The scientific analysis of personality traits, Big Five, breaks them down into five spectrum of behaviour

  • Openness to experience

  • Conscientiousness

  • Extroversion

  • Agreeableness

  • Neuroticism

All five characteristics have biological underpinnings.

There is a version of every habit that can bring you joy and satisfaction. Tailoring your habits to your personality is a very good start.

Chapter 19

The Goldilocks rule: How to stay motivated in life and work

The way to maintain motivation and achieve peak levels of desire is to work on tasks of "just manageable difficulty".. Consider playing tennis with someone who is your equal over someone 10 year old or someone who is a professional. You will have a good chance of winning but only if you really try. The challenge of just maintaining difficulty is an example of the Goldilocks Rule.

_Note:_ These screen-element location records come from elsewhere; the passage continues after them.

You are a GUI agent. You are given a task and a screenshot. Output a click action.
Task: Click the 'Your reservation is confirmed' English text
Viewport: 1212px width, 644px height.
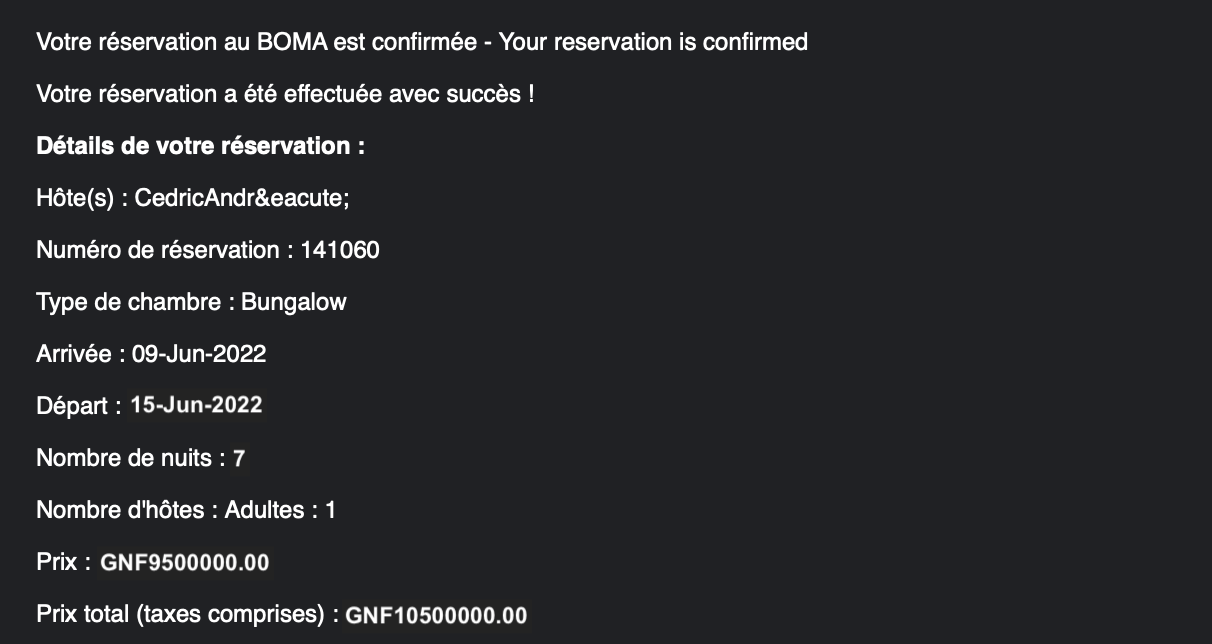[x=653, y=42]
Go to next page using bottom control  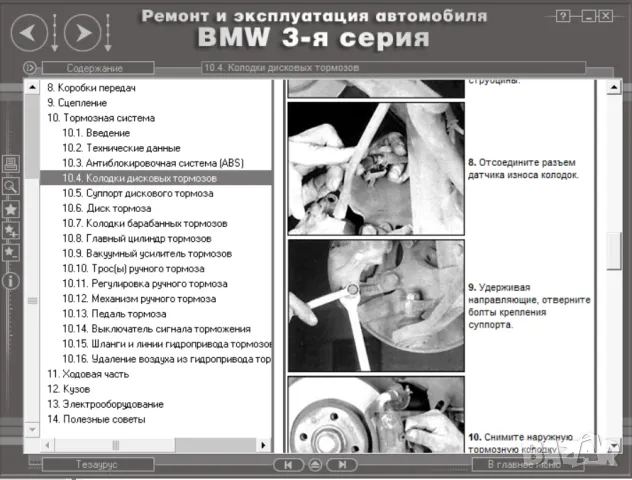(x=341, y=465)

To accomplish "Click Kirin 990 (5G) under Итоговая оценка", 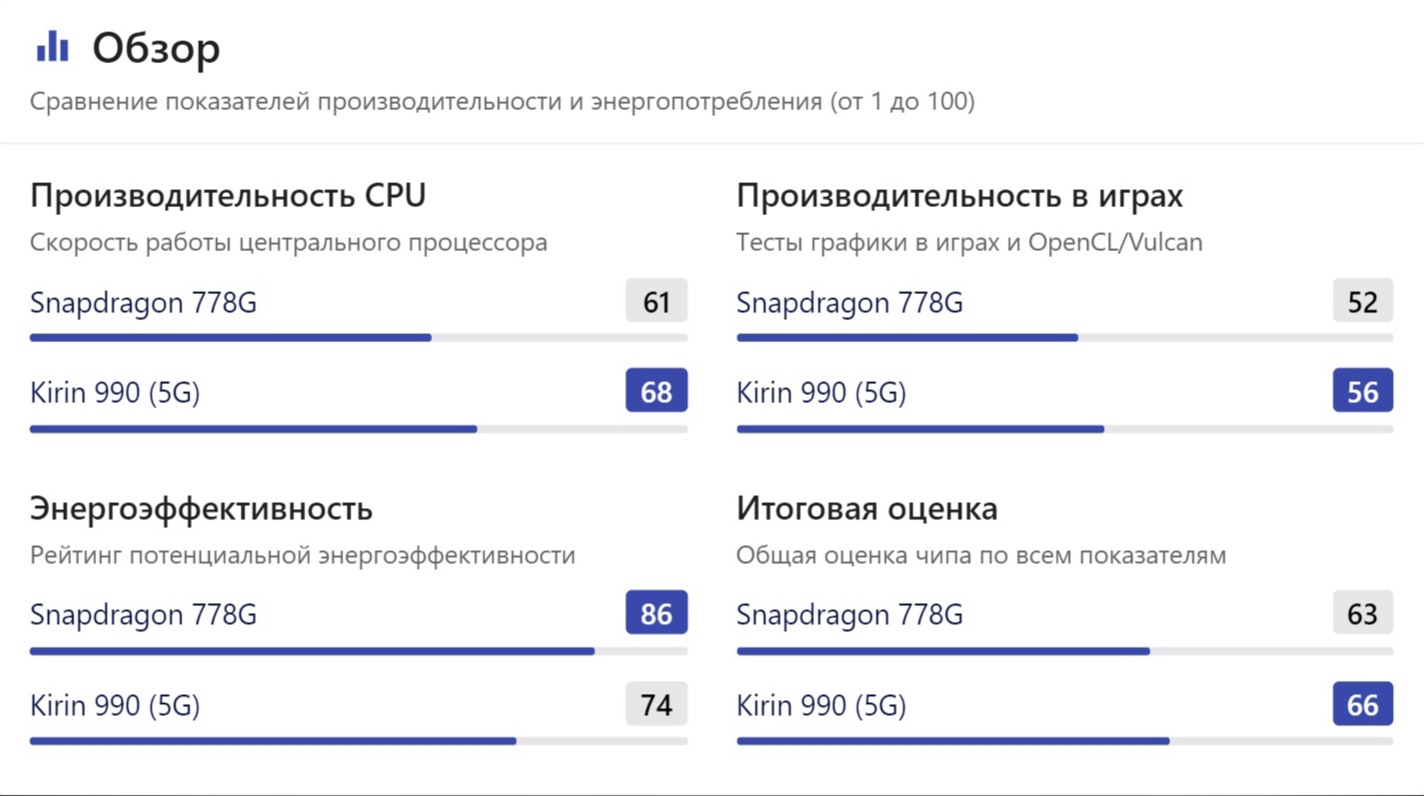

The Goldilocks Rule states that the humans experience peak motivation when working on tasks that are right on the edge of the current abilities. Not too hard. Not too easy. Just right.

The greatest threat to success is not failure but boredom. We get bored with habits because they stop delighting us. The outcome becomes the expected. But the reality is that really successful people feel the same lack of motivation as everyone else. The difference is that they still find a way to show up despite the feeling of boredom. Mastery requires practice.

Professionals stick to a schedule; amateurs let life get in the way.

Chapter 20

The downside of creating good habits

The upside of habits is that we can do things without thinking. The downside of habits is that you get used to doing things a certain way and stop paying attention to little errors.You need to setup a system of reflection and review.

Mastery is the process of narrowing your focus to a tiny element of success, repeating it until you have internalized the skill, and then using this new habit as a foundation to advance to the next frontier of your development.

Reflection and review is a process that allows you to remain conscious of your performance over time.

The tighter we cling to an identity, the harder it becomes to grow beyond it.

Chapter 21

Conclusion: The secret to results that last

The holy grail of habit change is not a single 1 percent improvement but a thousand of them. It is a bunch of atomic habits stacking up, each one a fundamental unit of the overall system. Success is not a goal to reach or a finish line to cross. It is a system to improve, and endless process to refine. There is no finish line.

Small habits don't add up. They compound. That is the power of atomic habits. Tiny changes. Remarkable results.